[PROMPT]: No pictures are to be included when the entries below are reproduced exactly.

[INPUT MATERIAL]:

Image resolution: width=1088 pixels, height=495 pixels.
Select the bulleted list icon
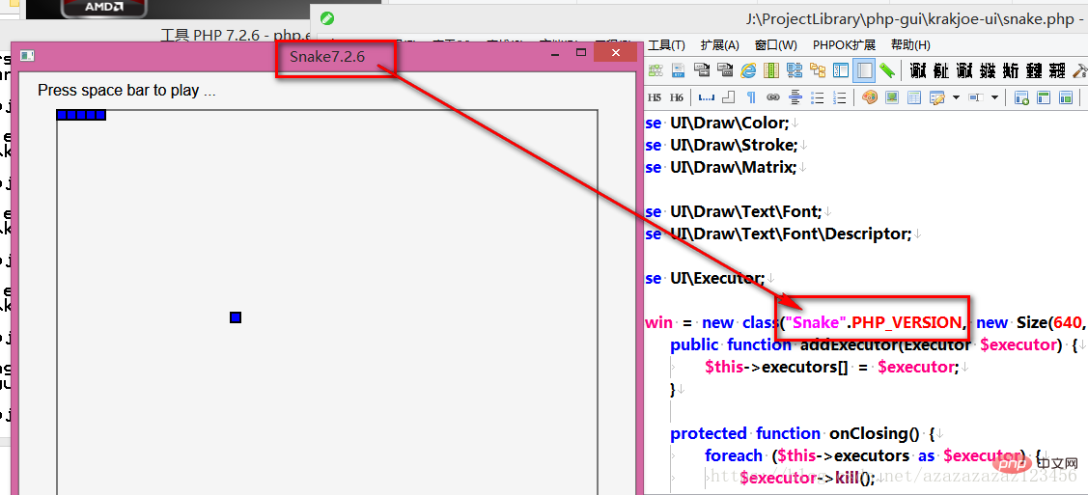[x=818, y=97]
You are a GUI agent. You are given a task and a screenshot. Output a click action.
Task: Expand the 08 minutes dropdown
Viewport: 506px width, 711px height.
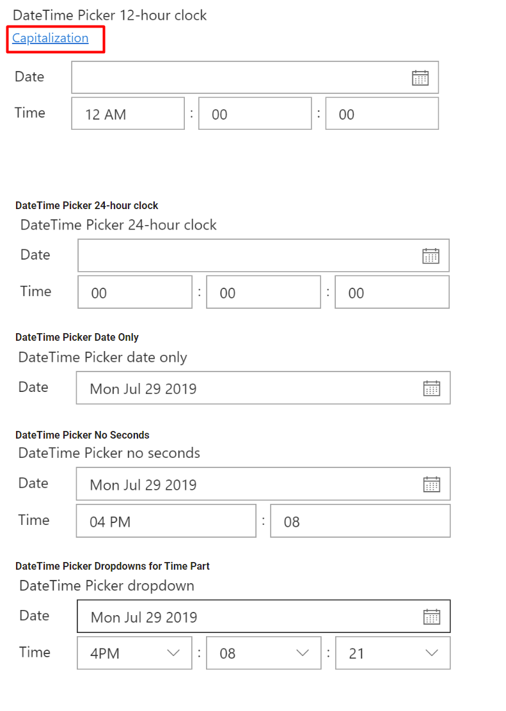click(303, 653)
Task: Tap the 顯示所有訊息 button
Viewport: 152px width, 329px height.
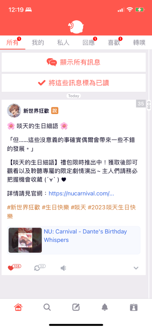Action: coord(74,62)
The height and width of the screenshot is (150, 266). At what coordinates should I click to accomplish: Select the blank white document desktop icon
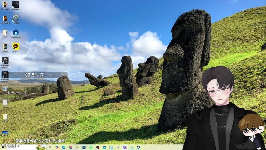pos(5,103)
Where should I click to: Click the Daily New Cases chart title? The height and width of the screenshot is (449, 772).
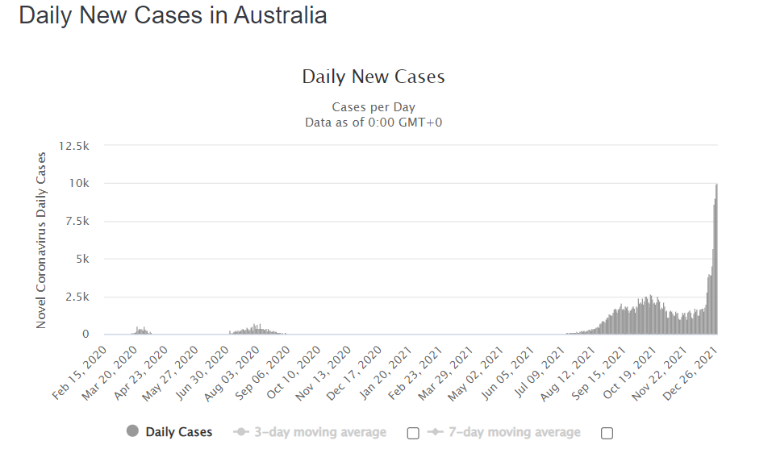click(x=373, y=77)
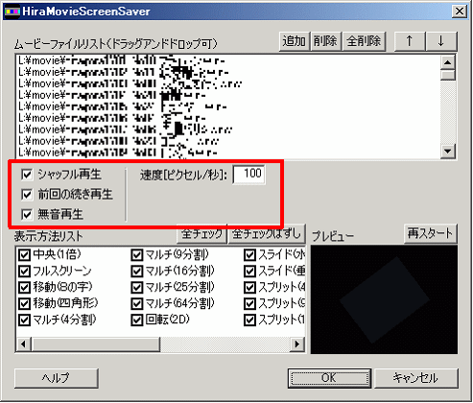
Task: Open help with ヘルプ button
Action: [56, 378]
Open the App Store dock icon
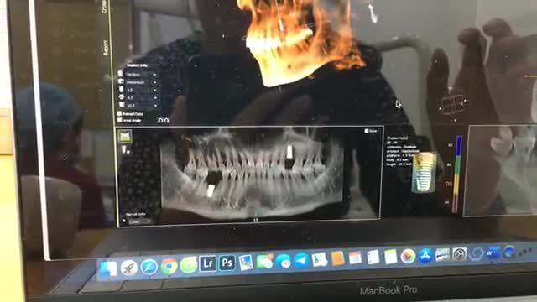Screen dimensions: 537x302 [425, 256]
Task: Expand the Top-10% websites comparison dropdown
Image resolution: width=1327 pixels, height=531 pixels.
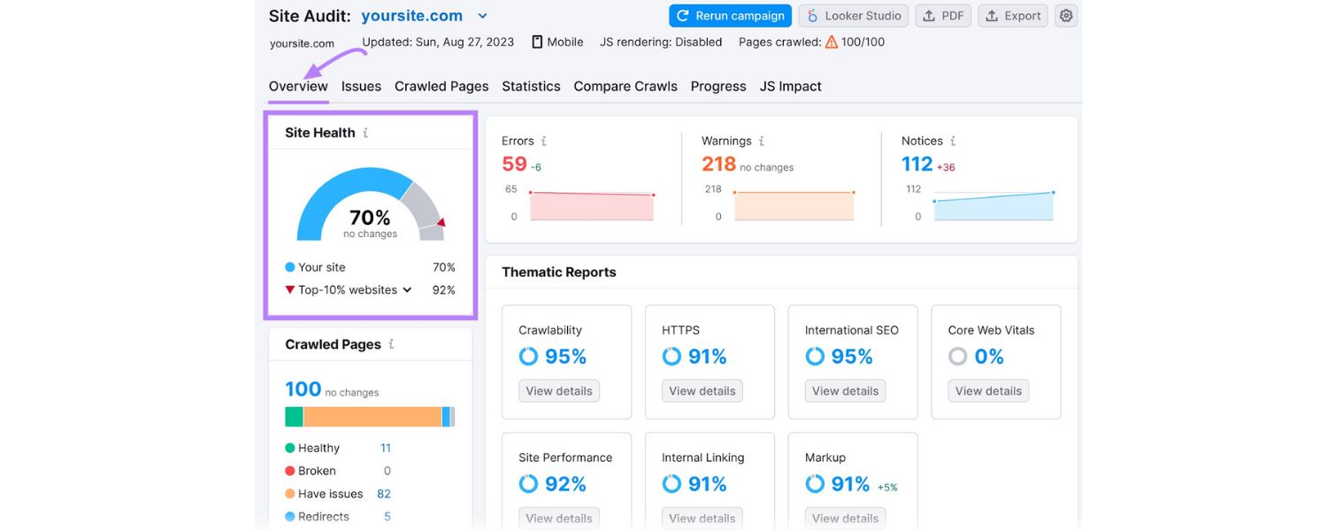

[TASK RESPONSE]:
Image resolution: width=1088 pixels, height=495 pixels.
Select the bulleted list icon
[x=818, y=97]
You are a GUI agent. You are given a task and a screenshot. Output a click action.
Task: Expand the 08 minutes dropdown
Viewport: 506px width, 711px height.
click(303, 653)
Task: Tap the 顯示所有訊息 button
Viewport: 152px width, 329px height.
Action: coord(74,62)
The height and width of the screenshot is (150, 266). At what coordinates should I click to accomplish: Select the blank white document desktop icon
pos(5,103)
Where should I click to: Click the Daily New Cases chart title? The height and width of the screenshot is (449, 772).
click(x=373, y=77)
Task: Open help with ヘルプ button
Action: [56, 378]
Open the App Store dock icon
Screen dimensions: 537x302 [425, 256]
Task: Expand the Top-10% websites comparison dropdown
Image resolution: width=1327 pixels, height=531 pixels.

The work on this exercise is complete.